Legislation doesn't control food in U.S.
After reading Bette Spaargaren's letter about Senate Bill SB 510, the "Food Safety Modernization Act of 2010," I went to the Internet to read the actual legislation.
It does not make it illegal to grow, share, trade, transport, sell, feed or eat homegrown food.
It talks about "food producers" but farms are specifically excluded, and there's no mention of homegrown foods at all. (If you decide to start making 500 pounds of cheese a week in your kitchen to sell at the farmer's market you've become a food producer, but that should be obvious to all.)
It doesn't extend control over all food in the United States, or violate the fundamental human right to food.
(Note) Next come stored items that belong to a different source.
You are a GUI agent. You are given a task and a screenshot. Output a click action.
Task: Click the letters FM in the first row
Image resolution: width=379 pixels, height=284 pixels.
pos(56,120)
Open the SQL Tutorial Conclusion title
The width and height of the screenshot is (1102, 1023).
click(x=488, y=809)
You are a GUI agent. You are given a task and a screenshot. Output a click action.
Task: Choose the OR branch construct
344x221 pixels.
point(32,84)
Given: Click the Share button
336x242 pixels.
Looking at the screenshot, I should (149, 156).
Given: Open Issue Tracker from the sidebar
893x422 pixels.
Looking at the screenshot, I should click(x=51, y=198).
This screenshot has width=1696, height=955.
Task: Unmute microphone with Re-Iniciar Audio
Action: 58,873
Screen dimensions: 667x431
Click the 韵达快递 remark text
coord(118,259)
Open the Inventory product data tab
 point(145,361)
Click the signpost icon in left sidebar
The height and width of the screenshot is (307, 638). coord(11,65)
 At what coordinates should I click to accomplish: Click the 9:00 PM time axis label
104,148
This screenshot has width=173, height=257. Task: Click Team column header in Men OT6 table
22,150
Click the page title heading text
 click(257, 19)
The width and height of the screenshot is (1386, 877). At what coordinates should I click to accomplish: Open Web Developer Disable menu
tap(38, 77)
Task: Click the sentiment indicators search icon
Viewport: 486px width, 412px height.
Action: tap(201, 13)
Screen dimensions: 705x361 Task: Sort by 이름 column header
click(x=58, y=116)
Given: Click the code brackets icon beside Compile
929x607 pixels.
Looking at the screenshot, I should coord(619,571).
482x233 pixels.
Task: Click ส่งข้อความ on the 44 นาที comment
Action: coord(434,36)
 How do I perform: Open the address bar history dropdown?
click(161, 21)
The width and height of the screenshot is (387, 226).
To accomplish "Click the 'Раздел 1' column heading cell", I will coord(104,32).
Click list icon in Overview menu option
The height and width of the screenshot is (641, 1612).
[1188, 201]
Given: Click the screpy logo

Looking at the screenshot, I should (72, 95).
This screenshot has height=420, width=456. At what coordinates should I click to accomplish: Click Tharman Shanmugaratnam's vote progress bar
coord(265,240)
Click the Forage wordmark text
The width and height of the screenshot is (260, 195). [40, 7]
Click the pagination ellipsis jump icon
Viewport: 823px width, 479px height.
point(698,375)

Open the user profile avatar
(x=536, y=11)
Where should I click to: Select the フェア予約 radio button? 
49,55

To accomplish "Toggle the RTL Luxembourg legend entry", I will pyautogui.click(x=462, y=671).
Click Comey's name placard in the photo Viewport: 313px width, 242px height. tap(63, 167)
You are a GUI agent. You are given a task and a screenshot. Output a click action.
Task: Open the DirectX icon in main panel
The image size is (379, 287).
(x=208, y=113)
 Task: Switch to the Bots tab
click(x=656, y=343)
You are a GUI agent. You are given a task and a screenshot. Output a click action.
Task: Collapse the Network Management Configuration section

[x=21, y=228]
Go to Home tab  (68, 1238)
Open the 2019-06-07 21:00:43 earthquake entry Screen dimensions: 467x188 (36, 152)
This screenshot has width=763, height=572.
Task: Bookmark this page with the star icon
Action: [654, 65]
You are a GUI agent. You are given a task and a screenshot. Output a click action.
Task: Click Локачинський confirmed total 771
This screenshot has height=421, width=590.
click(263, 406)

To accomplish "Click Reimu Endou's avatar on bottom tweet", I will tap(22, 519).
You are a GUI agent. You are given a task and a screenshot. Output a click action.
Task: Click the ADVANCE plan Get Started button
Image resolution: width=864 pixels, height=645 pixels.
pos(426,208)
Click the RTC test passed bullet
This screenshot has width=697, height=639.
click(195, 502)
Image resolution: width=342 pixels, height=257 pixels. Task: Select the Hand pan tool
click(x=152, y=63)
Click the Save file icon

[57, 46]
The only mention of the Department of Homeland Security is a system by which department will be the lead agency if the terrorists decide to attack us through our food, which eliminates "turf battles" between the Food and Drug Administration and Department of Homeland Security ... "It's a terror attack, so it's ours," screamed the DHS guy while "it's food, so it's ours" screams the FDA guy while people are dying in the streets from the poisoned foodstuffs.
They should still vote no, because the bill isn't as good as House Resolution 825, the last bill conservatives killed by fooling people into believing it was going to ban tomato plants on the front porch. That bill would have split the FDA into a food agency and a drugs agency, which is necessary because the FDA is run by doctors for doctors; medicines rather than foods are the FDA's focus.
I'd like an agency that does nothing but food, and it won't cost us very much because the people who would be doing the work are already on the payroll. They'd just be led by a farmer or a food industry professional.